Discussion. Friendly debate. But if it's not welcome I won't do it anymore.

Mark Martin said...

Who said it's not welcome? Hell, a lot of people probably come here to read your comments, who am I to diss you? "Argue" is just a word. Like "debate" or "discuss". I hereby officially deliver my personal invitation to you to continue, on a silver platter, via a red carpet, with a dollar bill attached.
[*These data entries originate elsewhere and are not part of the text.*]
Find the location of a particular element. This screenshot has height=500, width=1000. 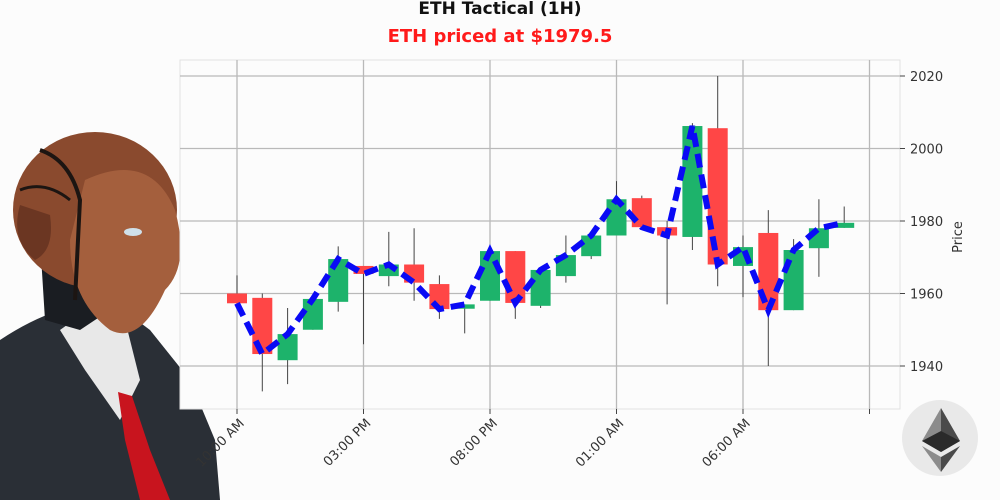

y-axis: 1940 1960 1980 2000 2020 is located at coordinates (922, 222).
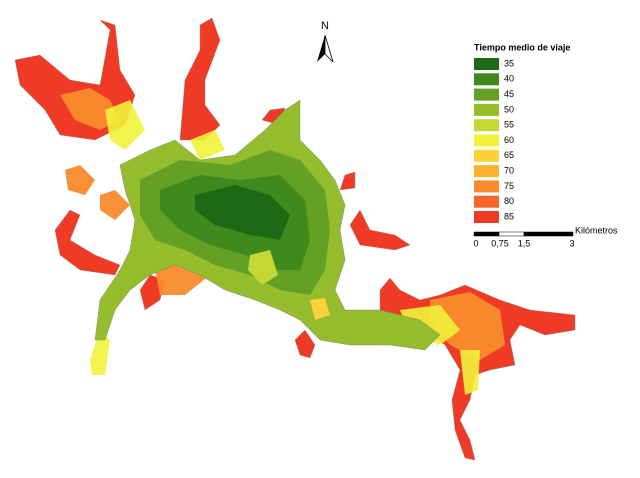 The height and width of the screenshot is (478, 640). I want to click on legend-title: Tiempo medio de viaje, so click(522, 47).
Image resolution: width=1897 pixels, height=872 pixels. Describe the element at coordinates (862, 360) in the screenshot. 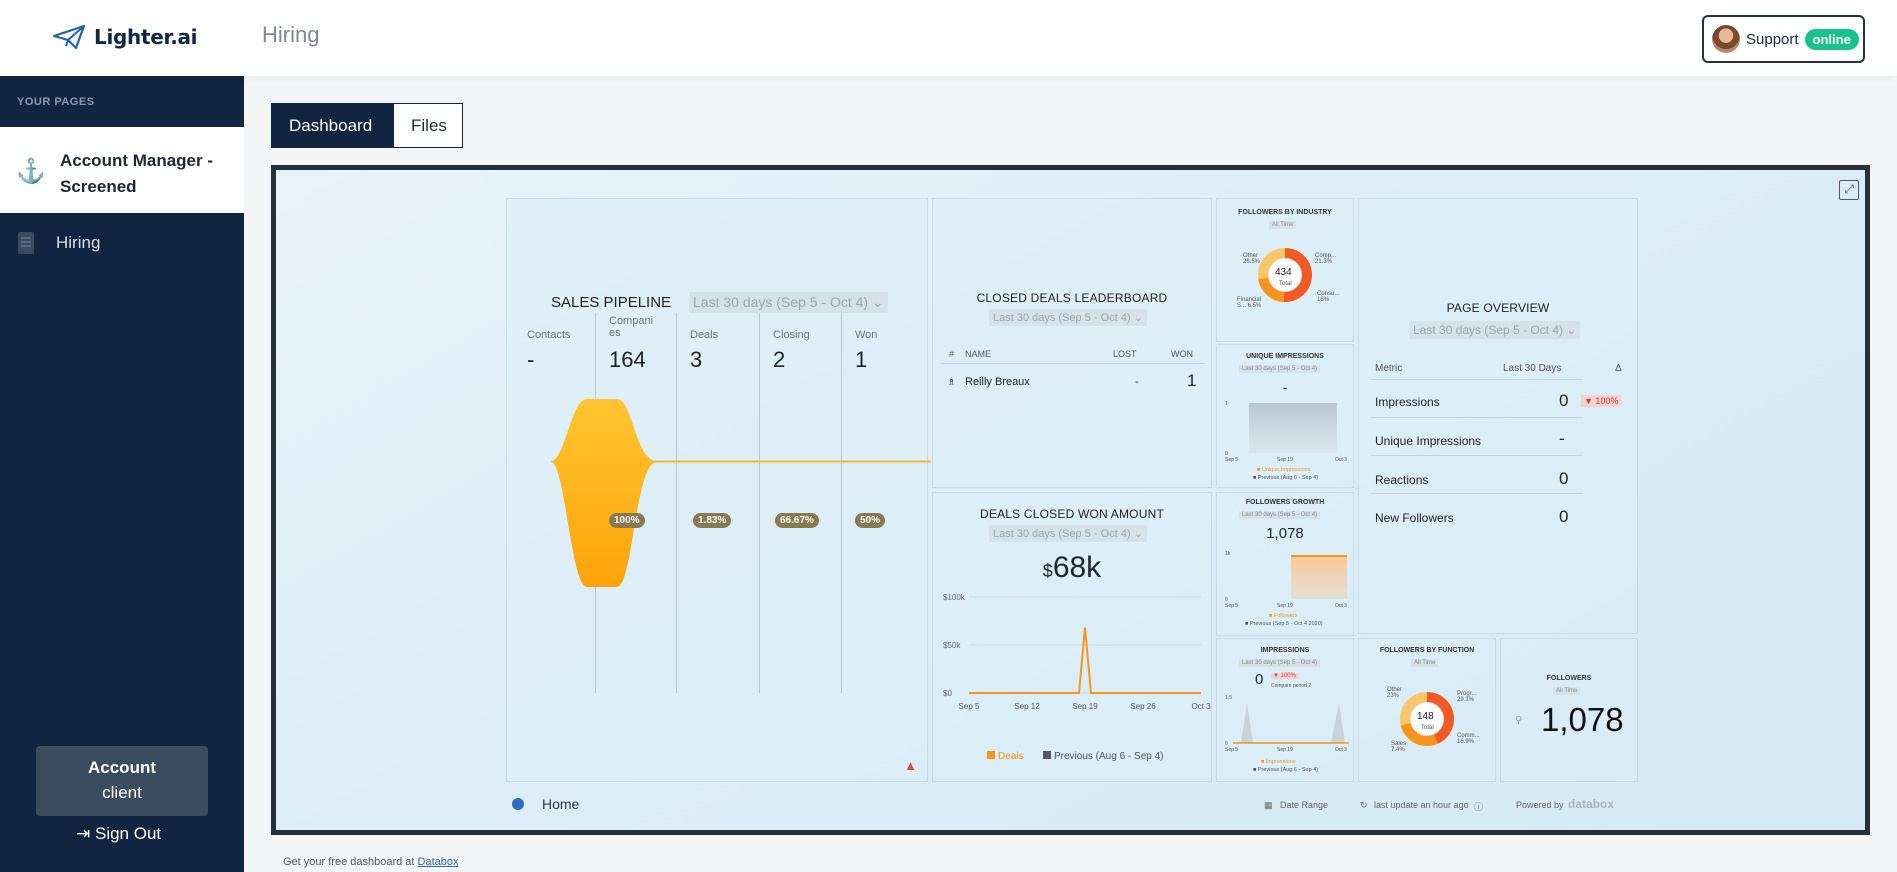

I see `stage-value: 1` at that location.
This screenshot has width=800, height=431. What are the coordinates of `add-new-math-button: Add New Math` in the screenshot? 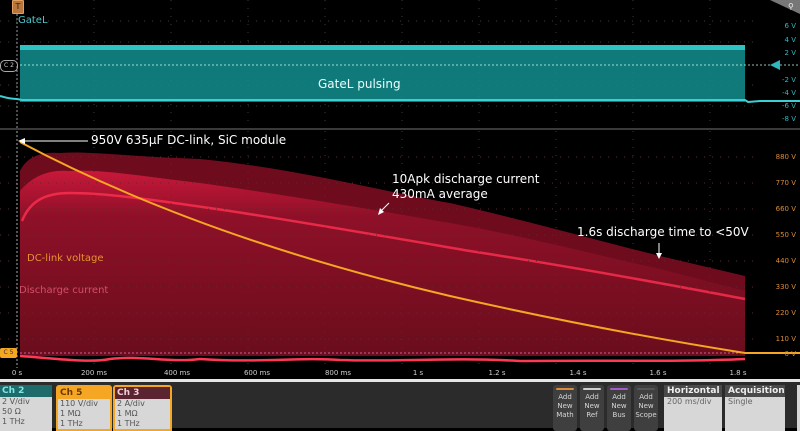 It's located at (565, 408).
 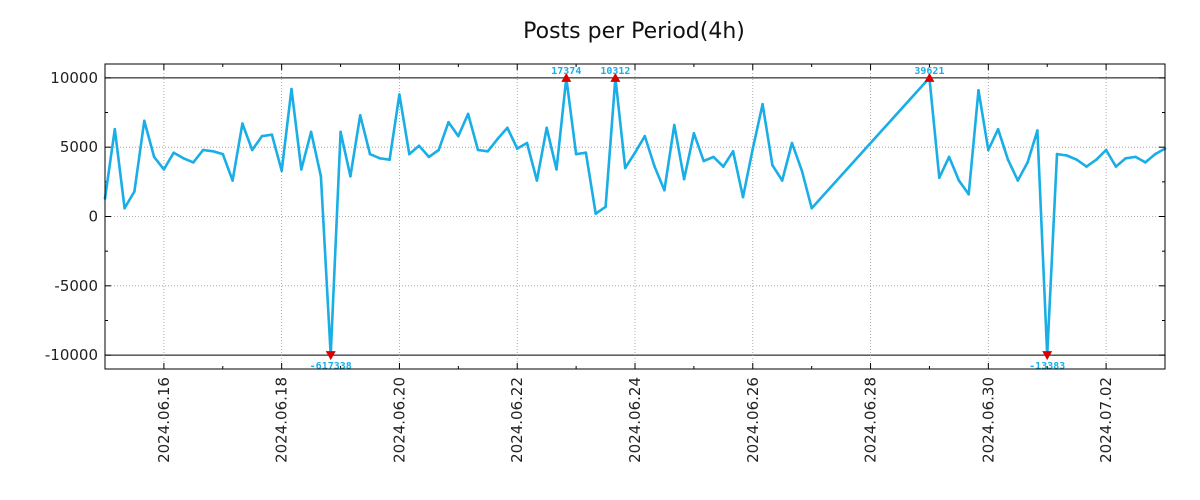 What do you see at coordinates (331, 366) in the screenshot?
I see `clipped-value-label: -617338` at bounding box center [331, 366].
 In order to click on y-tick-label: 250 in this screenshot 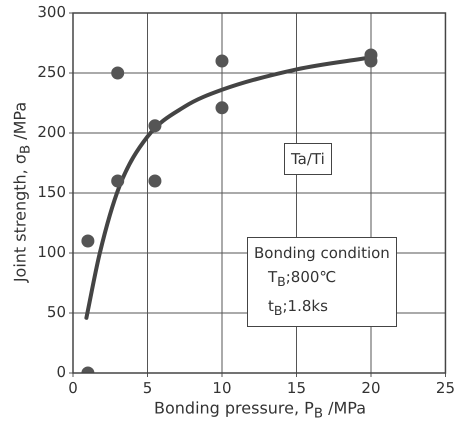, I will do `click(52, 72)`.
TYPO ALERT: What I meant to say was "'ll explain this LIST better next time I add to it..."

Mark Martin said...

"I'll" !!!!!!

I need a vacation. Away from the computer. If it wasn't for this blog and OTR distracting me from the work I'm doing (or should be doing) I might meld with the computer the way that crazy lady's butt melded with the toilet seat!

Jed Alexander said...

I concur. For myself. Didn't mean to sound overly sensitive. I need to stop pontificating. For a while at least.

Janet said...

Hey Jed, I enjoy your comments!...and this is for you and Mark...have you ever seen Our Vines Have Tender Grapes ?...really old 1940ish...Edward G Robinson and Margaret Obrien...

Mark Martin said...

Never heard of it. Neither has Netflix :(

James Robert Smith said...

25. Fargo
26. Citizen Kane
29. Midnight Cowboy
30. Taxi Driver
32. One Flew Over the Cuckoo's Nest
33. Misery
35. Terminator (1)
36. Terminator (2)
37. Predator
38. Pulp Fiction
41. Young Frankenstein
44. The Odd Couple
47. Beetlejuice

These are the movies on your list that I have seen and which didn't totally burn like vomit in my esophagus. I would watch these movies more than once, or have done so.

Jed Alexander said...

Thank you Janet. I probably dominate a little too often, and I'm sorry for that, but it's nice to hear that they're being read.